Formulation/delivery strategies

During storage and/or food processing, the ACEIp activity may decrease due to partial degradation or destabilization by proteases, extreme conditions (e.g. of pH, temperature, oxygen) and/or by unwanted interaction with other components (cations, lipids, proteins, etc.). Protective strategies have been employed to maintain the bioavailability and antihypertensive activity of ACEIp directly included in food/nutraceuticals. Encapsulation solutions aiming at maintaining peptide activity during their shelf life or even upon consumption include the use of liposomes, chitosan particles, among others.
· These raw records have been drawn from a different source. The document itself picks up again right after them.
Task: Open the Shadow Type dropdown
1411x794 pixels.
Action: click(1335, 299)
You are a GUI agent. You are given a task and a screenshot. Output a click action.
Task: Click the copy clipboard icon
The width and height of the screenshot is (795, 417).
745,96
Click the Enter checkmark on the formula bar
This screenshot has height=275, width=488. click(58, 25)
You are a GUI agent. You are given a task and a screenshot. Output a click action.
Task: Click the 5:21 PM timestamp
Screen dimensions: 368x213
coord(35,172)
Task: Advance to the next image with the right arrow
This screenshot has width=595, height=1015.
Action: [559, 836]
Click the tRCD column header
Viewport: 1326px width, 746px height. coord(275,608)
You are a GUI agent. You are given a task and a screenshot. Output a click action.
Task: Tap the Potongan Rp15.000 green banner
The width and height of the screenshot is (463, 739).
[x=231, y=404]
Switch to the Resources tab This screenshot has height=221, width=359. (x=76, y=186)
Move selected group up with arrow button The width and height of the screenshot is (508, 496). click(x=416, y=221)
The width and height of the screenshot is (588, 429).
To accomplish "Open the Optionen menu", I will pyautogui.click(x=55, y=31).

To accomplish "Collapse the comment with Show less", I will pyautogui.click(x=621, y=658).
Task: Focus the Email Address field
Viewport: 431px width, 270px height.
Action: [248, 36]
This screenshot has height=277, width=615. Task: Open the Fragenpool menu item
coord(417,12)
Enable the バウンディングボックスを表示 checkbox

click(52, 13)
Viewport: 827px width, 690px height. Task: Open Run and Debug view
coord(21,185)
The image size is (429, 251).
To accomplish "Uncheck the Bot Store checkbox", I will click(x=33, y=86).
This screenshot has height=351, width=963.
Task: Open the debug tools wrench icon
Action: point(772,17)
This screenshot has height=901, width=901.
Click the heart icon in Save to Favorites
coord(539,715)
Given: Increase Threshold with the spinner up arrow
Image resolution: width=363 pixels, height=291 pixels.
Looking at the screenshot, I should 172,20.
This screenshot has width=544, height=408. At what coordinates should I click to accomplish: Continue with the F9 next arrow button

Encapsulation in food-grade liposomes, which can retain both hydrophilic and hydrophobic peptides, can protect and help the transport of bioactive peptides ( Mozafari et al., 2008; Malheiros et al., 2010). Liposomes may even increase nutritional value if derived e.g. from natural soy lecithin or partially purified phosphatidylcholine, with high content in polyunsaturated fatty acid and low tocopherol content (Taladrid et al., 2017). Peptide-loaded liposomes may be easily introduced into functional foods via a film matrix, which helps avoiding unwanted strong flavors or peptide interactions with other constituents (da Silva Malheiros et al., 2010). Encapsulation of ACEIp into food grade chitosan nanoparticles (CNP) ensures safe oral administration and decreases gastrointestinal enzymatic degradation. Indeed, ACEIp stabilized by CNP were shown to more efficiently reduce BP for extended time periods in SHR (Auwal et al., 2017). Other encapsulation methods may also improve the bioavailability and efficacy of the ACEIp (Huang et al., 2017).
Finally, additives such as skim milk, sugars and sugar alcohols, soybean (Glycine max ) casein, casein hydrolysate, and others help to mask the ACEIp’s bitterness, and improve their applicability in functional foods/nutraceuticals (Iwaniak et al., 2016a; Iwaniak et al., 2016b; Pooja et al., 2017).